Arabic (Arabic: العَرَبِيَّة‎‎, al-ʻarabiyyah [ʔalʕaraˈbij.ja] ( listen) or Arabic: عَرَبِيّ‎‎ ʻarabī [ˈʕarabiː, ʕaraˈbij] ( listen)) is a Central Semitic language that was first spoken in Iron Age northwestern Arabia and is now the lingua franca of the Arab world.[4] Arabic also is a liturgical language of 1.7 billion Muslims.[5][6][7] It is one of six official languages of the United Nations.[8] It is named after the Arabs, a term initially used to describe peoples living from Mesopotamia in the east to the Anti-Lebanon mountains in the west, and from northwestern Arabia to the Sinai in the south.

 

Arabic is considered, in its standard form and dialects, a single language; it is spoken by perhaps as many as 422 million speakers (native and non-native) in the Arab world,[9] making it one of the six most-spoken languages in the world.

 

The modern written language (Modern Standard Arabic) is derived from the language of the Quran (known as Classical Arabic or Quranic Arabic). It is widely taught in schools and universities, and is used to varying degrees in workplaces, government, and the media. The two formal varieties are grouped together as Literary Arabic, which is the official language of 26 states and the liturgical language of Islam. Modern Standard Arabic largely follows the grammatical standards of Quranic Arabic and uses much of the same vocabulary. However, it has discarded some grammatical constructions and vocabulary that no longer have any counterpart in the spoken varieties, and has adopted certain new constructions and vocabulary from the spoken varieties.

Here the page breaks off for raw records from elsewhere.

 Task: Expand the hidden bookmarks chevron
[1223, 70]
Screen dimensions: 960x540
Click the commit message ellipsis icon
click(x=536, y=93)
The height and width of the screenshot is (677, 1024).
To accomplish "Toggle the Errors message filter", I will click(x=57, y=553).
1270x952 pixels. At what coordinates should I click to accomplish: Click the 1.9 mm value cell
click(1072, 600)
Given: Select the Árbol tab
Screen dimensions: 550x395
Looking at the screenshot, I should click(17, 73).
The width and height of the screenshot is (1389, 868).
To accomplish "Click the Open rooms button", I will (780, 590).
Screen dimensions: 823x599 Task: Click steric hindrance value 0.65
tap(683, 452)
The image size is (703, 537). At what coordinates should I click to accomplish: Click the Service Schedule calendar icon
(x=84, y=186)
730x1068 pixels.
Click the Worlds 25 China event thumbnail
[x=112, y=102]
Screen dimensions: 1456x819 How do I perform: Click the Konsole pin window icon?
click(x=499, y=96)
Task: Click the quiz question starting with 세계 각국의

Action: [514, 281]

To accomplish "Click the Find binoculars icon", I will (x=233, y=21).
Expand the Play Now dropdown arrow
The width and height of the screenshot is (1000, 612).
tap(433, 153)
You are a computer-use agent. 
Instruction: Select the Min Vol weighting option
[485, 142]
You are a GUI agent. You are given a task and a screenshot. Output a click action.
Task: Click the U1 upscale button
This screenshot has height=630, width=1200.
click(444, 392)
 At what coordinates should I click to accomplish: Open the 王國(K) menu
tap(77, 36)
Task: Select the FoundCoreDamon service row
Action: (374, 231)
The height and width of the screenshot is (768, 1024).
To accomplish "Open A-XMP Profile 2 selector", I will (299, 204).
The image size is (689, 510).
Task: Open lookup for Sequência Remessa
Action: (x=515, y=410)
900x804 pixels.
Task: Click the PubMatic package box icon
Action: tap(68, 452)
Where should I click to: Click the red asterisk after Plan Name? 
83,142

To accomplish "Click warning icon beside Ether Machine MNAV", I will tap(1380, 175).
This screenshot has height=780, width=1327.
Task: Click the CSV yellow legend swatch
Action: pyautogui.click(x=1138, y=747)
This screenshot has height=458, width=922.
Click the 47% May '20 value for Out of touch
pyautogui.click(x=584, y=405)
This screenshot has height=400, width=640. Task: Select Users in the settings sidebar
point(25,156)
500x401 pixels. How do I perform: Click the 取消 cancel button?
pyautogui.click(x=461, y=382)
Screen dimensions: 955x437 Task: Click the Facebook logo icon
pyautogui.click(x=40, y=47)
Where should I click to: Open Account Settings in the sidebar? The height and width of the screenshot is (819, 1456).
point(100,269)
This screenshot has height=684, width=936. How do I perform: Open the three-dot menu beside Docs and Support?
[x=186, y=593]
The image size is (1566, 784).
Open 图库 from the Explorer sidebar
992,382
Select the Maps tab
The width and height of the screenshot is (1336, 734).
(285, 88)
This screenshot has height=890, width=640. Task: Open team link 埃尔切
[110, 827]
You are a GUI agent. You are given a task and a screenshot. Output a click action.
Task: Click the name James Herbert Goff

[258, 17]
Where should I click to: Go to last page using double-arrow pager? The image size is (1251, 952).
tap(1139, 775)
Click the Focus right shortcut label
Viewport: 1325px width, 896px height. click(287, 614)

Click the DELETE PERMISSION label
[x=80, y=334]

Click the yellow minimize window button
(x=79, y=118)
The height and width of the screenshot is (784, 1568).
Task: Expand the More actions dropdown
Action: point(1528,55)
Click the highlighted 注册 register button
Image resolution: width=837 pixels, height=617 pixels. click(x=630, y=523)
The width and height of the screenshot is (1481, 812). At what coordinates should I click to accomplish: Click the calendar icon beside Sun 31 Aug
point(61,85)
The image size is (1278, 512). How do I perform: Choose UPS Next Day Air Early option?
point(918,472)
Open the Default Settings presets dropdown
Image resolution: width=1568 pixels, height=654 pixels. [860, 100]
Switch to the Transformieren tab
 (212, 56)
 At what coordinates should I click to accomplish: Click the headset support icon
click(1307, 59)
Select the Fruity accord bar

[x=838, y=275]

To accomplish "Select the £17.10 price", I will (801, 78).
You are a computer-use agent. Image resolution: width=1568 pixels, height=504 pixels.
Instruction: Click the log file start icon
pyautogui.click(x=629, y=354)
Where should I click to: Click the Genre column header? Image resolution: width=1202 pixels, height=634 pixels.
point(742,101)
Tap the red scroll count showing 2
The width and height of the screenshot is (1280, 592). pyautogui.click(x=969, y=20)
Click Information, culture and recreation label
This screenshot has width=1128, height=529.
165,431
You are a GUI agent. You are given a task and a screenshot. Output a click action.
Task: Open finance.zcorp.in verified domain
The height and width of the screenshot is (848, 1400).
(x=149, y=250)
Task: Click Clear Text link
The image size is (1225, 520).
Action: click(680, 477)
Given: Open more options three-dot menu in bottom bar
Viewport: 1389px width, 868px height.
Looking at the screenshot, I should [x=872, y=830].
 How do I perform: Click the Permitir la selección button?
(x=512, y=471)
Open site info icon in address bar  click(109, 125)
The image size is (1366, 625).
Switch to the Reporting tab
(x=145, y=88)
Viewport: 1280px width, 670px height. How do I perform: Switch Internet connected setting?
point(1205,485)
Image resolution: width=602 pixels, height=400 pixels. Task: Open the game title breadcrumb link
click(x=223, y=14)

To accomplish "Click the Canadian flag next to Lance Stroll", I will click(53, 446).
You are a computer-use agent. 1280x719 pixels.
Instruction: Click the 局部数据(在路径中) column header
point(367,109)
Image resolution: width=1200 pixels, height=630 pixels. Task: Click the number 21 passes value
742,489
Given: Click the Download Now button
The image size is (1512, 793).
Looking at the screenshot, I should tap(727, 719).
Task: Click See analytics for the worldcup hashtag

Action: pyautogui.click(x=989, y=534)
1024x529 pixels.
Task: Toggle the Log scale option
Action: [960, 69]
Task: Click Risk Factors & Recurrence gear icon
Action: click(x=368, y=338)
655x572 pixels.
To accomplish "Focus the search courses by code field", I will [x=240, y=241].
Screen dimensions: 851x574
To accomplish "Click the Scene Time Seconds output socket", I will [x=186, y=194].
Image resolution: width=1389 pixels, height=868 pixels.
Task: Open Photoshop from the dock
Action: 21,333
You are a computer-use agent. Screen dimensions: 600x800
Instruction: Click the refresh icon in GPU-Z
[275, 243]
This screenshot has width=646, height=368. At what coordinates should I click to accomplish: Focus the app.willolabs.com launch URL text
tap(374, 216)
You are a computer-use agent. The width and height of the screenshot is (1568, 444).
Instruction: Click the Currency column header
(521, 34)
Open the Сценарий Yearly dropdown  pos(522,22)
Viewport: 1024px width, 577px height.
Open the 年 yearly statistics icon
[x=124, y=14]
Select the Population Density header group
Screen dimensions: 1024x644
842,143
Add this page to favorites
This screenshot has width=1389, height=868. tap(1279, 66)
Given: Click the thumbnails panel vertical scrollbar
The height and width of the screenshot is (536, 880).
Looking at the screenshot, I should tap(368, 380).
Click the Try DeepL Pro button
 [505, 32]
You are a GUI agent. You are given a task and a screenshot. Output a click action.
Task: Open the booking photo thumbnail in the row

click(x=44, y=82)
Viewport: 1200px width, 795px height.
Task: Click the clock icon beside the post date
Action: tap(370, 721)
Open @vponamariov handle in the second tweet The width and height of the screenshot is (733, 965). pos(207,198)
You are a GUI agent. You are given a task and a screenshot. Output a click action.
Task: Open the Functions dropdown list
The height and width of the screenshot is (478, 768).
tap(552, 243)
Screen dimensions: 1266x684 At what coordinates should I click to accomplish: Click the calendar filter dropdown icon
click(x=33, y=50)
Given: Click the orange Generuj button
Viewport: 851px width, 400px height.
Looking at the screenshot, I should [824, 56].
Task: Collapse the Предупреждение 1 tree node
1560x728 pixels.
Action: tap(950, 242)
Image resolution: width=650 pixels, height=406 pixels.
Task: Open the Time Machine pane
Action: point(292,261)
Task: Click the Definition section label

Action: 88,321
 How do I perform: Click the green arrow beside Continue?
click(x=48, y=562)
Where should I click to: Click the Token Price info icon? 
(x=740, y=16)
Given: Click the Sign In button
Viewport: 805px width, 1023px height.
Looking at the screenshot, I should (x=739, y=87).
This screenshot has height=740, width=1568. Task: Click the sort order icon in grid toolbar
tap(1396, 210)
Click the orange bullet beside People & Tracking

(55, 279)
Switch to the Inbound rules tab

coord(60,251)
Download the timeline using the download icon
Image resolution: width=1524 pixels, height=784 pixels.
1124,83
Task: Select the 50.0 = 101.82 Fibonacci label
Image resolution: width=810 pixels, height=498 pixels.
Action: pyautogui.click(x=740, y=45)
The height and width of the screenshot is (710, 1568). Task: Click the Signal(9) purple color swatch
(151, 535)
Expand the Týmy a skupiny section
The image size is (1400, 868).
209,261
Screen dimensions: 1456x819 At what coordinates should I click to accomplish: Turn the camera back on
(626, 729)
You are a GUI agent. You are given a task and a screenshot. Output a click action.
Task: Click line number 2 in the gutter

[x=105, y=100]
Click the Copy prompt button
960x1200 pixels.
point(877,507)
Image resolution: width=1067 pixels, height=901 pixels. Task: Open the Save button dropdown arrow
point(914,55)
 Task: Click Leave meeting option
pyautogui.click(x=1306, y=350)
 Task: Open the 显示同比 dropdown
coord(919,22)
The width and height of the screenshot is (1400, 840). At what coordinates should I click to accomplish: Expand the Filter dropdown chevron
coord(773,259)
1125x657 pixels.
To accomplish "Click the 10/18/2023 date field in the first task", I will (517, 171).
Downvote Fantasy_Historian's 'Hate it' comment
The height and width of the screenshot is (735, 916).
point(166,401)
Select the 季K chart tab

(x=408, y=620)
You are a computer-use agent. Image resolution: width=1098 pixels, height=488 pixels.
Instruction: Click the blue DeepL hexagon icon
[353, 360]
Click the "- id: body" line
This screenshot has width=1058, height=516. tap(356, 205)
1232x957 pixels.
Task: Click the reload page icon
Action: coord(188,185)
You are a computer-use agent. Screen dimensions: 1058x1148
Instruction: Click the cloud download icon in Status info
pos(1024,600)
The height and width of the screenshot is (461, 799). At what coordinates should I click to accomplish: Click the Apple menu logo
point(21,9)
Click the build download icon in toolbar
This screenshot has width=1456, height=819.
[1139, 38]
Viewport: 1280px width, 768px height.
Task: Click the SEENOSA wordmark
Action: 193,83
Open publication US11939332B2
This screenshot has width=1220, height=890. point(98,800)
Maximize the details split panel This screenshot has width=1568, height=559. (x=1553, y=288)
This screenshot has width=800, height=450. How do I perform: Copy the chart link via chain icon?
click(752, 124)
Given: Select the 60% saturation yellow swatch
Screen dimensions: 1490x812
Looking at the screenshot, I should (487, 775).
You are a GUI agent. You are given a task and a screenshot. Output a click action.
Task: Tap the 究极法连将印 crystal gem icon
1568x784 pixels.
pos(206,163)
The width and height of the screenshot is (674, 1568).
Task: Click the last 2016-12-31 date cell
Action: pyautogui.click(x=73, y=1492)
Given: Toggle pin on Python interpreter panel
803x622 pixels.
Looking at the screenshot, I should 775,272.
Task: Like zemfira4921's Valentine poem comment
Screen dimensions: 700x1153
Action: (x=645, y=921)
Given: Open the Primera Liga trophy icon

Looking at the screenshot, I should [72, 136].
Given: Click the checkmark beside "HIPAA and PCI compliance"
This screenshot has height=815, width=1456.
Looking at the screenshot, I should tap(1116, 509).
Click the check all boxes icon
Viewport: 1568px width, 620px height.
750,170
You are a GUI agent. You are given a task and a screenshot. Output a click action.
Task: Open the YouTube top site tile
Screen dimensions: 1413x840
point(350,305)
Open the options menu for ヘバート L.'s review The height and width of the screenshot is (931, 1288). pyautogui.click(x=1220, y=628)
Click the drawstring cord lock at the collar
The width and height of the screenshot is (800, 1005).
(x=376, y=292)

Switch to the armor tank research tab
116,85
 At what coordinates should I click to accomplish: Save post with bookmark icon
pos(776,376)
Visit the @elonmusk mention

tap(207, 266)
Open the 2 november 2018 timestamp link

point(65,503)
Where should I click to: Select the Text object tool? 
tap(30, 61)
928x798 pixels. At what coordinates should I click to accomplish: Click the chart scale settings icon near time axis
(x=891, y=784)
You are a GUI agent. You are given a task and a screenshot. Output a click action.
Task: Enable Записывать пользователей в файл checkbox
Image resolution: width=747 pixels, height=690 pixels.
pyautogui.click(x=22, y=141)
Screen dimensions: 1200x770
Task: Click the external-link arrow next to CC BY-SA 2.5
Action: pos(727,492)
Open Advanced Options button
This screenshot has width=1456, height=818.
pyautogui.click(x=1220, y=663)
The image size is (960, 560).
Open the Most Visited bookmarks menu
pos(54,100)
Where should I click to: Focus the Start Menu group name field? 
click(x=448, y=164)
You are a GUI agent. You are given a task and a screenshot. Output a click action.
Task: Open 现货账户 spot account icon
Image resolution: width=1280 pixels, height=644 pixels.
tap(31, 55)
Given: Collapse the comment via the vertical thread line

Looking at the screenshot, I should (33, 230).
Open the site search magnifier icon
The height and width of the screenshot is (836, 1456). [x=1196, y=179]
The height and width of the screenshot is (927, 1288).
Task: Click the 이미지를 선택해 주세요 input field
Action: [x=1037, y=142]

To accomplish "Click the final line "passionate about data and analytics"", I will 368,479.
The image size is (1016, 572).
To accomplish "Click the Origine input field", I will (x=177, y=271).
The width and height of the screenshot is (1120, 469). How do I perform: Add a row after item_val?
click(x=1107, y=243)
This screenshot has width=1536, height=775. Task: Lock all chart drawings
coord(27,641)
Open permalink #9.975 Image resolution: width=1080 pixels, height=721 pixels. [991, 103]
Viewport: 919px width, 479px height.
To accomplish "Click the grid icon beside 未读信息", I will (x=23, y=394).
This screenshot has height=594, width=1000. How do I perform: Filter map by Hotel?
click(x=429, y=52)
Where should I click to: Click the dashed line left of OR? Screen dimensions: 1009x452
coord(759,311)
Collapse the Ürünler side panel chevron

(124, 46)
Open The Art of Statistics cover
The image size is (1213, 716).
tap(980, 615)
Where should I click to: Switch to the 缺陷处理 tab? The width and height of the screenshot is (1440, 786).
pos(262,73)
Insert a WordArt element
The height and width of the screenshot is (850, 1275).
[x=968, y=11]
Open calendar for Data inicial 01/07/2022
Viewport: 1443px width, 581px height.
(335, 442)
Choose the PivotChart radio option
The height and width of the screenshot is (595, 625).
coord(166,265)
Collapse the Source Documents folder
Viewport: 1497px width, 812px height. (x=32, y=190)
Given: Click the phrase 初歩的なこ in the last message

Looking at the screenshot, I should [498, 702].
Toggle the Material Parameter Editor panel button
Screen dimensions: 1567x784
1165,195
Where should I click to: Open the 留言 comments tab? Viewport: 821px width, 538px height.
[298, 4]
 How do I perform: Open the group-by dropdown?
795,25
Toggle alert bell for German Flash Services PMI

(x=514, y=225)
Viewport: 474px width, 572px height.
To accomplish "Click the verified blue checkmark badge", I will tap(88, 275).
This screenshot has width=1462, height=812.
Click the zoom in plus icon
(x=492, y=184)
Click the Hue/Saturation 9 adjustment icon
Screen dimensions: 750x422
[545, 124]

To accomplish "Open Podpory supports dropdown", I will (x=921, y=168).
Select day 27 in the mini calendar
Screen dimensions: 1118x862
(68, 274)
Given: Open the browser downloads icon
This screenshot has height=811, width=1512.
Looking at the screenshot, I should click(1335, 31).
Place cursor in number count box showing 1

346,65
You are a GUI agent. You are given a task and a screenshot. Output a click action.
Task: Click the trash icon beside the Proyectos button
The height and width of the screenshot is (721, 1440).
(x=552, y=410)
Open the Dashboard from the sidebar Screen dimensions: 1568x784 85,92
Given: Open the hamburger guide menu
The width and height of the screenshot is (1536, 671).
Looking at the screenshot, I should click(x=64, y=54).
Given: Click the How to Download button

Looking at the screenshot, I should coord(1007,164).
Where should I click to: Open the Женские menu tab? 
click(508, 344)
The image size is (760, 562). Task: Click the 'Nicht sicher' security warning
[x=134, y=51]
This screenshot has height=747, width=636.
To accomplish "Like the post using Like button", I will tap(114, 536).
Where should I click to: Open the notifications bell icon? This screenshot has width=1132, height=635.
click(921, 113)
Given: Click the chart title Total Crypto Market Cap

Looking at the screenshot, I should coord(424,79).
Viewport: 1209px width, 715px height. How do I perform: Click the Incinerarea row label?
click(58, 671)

Much of the new vocabulary is used to denote concepts that have arisen in the post-Quranic era, especially in modern times.

 

Arabic is written with the Arabic alphabet, which is an abjad script and is written from right-to-left although the spoken varieties are sometimes written in ASCII Latin from left-to-right with no standardized orthography.

 

Arabic has influenced many languages around the globe throughout its history. Some of the most influenced languages are Persian, Turkish, Urdu, Kurdish, Bosnian, Kazakh, Bengali, Hindi, Malay, Maldivian, Indonesian, Pashto, Punjabi, Tagalog, Sindhi and Hausa and some languages in parts of Africa. During the Middle Ages, Literary Arabic was a major vehicle of culture in Europe, especially in science, mathematics and philosophy. As a result, many European languages have also borrowed many words from it. Many words of Arabic origin are also found in ancient languages like Latin and Greek. Arabic influence, mainly in vocabulary, is seen in European languages, mainly Spanish owing to both the proximity of Christian European and Muslim Arab civilizations and 800 years of Arabic culture and language in the Iberian Peninsula, referred to in Arabic as al-Andalus. Balkan languages, including Greek, have also acquired a significant number of Arabic vocabulary through contact with Ottoman Turkish.

 

Arabic has also borrowed words from other languages including Greek and Persian in medieval times, contemporary European languages such as English and French in modern times.